1.) Engl Invader 100
2.) Engl Powerball v2
3.) Engl Savage 120


----------



## Variant (May 29, 2010)

The old school Megadeth (and thrash sound altogether) lends itself more to Marshall. That was the staple back in the day. That said, Engl's line of amps cover a wide range of sounds. I'm not too into the sordid details. Engl experts cue in here...


----------



## ittoa666 (May 29, 2010)

As far as I know, Dave's been using the newest jvm for a while. He's always used marshall.


----------



## Larrikin666 (May 29, 2010)

drgordonfreeman said:


> Allow me to revise this post, then.

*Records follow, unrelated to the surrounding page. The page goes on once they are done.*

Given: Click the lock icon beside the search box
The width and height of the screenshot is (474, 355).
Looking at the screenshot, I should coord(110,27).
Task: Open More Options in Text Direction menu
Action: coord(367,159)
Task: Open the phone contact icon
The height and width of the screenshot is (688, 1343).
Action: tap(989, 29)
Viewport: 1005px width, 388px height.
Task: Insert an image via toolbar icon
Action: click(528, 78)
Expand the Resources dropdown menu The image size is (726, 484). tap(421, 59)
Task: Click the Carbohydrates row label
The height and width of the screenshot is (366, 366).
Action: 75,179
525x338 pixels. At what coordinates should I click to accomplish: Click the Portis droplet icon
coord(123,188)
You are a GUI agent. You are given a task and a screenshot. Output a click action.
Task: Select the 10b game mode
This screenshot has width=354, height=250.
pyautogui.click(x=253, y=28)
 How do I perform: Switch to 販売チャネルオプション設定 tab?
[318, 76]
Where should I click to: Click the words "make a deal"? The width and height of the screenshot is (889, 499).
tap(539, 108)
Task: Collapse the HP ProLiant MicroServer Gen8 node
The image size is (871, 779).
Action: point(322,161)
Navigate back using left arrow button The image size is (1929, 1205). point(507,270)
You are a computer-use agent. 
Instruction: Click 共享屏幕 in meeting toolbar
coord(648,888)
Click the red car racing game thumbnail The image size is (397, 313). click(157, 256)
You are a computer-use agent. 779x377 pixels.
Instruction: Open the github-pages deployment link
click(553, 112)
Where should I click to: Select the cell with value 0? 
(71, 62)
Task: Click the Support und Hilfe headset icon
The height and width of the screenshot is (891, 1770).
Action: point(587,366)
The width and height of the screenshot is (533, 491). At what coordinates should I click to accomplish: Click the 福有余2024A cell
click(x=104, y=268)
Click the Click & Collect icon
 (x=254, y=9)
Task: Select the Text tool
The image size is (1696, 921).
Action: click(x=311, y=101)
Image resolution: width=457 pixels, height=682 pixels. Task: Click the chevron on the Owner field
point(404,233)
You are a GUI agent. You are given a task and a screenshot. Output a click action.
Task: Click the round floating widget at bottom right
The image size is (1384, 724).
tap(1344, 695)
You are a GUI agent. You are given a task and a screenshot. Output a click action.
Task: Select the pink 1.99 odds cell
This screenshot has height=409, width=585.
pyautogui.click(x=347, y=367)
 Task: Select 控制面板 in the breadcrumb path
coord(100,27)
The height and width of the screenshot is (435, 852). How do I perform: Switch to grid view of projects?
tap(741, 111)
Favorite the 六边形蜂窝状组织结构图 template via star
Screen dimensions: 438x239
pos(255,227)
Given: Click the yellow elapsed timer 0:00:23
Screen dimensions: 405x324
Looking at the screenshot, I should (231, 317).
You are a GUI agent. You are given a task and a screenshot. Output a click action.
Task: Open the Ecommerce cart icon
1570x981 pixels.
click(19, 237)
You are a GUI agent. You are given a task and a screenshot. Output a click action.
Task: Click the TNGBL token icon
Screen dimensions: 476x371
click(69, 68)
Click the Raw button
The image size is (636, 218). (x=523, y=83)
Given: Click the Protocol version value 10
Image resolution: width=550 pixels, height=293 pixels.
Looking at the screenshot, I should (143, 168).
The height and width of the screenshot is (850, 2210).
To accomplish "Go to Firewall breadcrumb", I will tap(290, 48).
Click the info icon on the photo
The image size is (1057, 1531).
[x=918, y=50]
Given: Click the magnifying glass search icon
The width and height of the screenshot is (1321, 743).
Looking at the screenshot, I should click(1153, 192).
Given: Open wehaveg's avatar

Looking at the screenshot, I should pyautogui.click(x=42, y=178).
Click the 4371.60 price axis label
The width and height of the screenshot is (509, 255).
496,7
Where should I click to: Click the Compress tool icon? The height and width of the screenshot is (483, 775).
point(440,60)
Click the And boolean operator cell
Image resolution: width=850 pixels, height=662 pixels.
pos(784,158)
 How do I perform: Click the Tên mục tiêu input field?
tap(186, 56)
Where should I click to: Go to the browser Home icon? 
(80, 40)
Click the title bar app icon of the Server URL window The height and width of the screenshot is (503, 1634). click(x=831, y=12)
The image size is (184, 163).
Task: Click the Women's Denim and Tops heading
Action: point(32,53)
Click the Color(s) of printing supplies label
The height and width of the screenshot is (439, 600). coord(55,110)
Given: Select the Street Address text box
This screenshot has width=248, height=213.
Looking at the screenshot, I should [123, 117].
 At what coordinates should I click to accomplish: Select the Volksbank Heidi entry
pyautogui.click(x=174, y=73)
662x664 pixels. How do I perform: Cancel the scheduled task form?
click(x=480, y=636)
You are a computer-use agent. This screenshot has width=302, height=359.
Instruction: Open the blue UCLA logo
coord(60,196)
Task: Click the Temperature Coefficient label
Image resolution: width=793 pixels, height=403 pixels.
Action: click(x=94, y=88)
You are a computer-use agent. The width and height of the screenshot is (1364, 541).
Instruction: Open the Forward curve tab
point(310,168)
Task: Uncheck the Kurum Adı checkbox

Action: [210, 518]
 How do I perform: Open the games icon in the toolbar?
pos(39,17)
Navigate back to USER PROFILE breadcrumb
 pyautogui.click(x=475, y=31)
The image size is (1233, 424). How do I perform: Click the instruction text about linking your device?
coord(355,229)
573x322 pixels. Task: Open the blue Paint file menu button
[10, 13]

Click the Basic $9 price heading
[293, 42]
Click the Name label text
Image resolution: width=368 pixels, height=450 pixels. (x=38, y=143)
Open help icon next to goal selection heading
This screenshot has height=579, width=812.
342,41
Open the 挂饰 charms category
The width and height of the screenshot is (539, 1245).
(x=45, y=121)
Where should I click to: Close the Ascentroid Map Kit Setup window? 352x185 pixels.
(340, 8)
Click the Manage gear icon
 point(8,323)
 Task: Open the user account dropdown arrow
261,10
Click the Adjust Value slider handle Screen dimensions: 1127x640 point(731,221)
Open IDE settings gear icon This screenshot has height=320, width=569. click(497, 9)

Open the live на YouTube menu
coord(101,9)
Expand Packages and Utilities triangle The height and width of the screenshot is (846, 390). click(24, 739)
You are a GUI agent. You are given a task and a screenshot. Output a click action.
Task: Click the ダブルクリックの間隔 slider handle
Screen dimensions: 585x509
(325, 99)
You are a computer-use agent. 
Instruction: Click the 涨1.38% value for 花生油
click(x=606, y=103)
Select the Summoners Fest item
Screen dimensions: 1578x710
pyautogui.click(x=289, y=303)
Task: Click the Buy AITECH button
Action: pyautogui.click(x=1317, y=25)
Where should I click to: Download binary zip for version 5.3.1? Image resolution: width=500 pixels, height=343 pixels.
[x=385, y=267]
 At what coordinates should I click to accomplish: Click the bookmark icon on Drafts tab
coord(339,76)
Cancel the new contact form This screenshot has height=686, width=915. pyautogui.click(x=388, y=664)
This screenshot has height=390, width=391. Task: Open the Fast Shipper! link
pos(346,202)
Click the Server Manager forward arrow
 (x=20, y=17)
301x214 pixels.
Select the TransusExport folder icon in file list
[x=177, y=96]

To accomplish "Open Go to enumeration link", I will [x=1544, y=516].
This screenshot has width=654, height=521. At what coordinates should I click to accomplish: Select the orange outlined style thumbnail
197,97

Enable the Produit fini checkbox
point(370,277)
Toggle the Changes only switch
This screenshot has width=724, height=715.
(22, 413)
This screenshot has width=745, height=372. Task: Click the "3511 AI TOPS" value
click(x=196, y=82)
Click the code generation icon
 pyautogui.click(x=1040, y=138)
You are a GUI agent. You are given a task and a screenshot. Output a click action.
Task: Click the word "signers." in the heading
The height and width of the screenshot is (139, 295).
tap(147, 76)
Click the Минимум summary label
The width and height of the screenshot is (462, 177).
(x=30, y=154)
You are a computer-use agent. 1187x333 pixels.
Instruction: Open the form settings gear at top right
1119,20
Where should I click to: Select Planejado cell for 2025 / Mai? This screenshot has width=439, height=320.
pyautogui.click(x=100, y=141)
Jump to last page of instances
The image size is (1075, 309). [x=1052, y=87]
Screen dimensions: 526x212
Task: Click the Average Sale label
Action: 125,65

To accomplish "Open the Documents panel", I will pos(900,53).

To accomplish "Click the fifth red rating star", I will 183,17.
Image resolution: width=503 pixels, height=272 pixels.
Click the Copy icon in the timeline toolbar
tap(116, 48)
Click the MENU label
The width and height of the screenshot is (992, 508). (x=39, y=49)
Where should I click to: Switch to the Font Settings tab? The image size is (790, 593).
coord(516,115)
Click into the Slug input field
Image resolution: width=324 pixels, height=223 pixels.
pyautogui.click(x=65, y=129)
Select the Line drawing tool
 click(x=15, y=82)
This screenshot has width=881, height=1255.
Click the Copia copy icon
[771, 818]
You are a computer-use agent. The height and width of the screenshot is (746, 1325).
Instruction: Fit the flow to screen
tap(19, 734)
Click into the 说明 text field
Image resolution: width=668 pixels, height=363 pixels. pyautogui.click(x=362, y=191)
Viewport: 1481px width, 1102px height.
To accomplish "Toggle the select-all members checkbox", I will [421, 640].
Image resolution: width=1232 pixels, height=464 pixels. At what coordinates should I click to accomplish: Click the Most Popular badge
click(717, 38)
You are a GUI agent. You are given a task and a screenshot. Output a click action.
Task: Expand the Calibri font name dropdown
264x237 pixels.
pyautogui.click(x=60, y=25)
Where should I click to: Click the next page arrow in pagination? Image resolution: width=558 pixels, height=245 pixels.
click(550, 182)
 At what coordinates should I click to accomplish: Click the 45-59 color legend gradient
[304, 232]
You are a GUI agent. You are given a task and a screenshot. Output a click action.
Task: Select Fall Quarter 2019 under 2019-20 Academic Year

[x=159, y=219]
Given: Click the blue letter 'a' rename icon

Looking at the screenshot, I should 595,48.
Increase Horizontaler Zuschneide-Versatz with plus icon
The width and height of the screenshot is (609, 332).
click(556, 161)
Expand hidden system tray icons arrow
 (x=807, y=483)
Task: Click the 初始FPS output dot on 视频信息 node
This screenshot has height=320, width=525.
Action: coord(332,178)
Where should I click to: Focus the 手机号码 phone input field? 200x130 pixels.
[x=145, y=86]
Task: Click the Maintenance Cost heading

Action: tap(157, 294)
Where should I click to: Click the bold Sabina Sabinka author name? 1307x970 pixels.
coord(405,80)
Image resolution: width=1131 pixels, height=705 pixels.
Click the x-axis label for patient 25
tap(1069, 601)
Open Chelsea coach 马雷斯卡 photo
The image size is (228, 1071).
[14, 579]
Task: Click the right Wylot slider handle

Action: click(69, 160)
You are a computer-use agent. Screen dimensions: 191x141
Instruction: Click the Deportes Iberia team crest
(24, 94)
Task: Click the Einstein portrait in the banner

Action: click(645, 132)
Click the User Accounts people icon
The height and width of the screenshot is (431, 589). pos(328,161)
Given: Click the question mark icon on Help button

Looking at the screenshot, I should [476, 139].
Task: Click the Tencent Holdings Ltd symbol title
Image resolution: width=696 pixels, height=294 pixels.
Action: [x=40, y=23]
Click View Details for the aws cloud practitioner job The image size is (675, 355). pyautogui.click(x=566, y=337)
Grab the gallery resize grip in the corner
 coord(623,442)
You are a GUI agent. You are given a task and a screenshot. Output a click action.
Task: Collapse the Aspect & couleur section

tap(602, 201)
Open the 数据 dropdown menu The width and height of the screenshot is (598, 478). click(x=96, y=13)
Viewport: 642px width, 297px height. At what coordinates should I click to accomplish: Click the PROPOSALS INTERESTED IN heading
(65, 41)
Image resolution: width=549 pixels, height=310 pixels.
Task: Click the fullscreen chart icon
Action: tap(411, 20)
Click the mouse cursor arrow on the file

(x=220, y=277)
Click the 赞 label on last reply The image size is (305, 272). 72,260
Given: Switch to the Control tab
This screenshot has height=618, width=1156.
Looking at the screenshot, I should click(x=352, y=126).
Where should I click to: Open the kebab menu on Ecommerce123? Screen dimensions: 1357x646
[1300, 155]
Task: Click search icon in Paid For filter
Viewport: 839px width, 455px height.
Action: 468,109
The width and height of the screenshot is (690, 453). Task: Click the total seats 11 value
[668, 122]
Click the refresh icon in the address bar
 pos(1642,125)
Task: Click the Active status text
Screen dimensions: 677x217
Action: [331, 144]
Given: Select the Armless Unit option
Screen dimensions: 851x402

Which of the three would is the better of the three, and specifically, which of the three is more geared towards the sound clip I posted?
> 
> 1.) Engl Invader 100
> 2.) Engl Powerball v2
> 3.) Engl Savage 120



Savage 120. It has been described as the most "british" sounding ENGL.


----------



## Cheesebuiscut (May 29, 2010)

ittoa666 said:


> As far as I know, Dave's been using the newest jvm for a while. He's always used marshall.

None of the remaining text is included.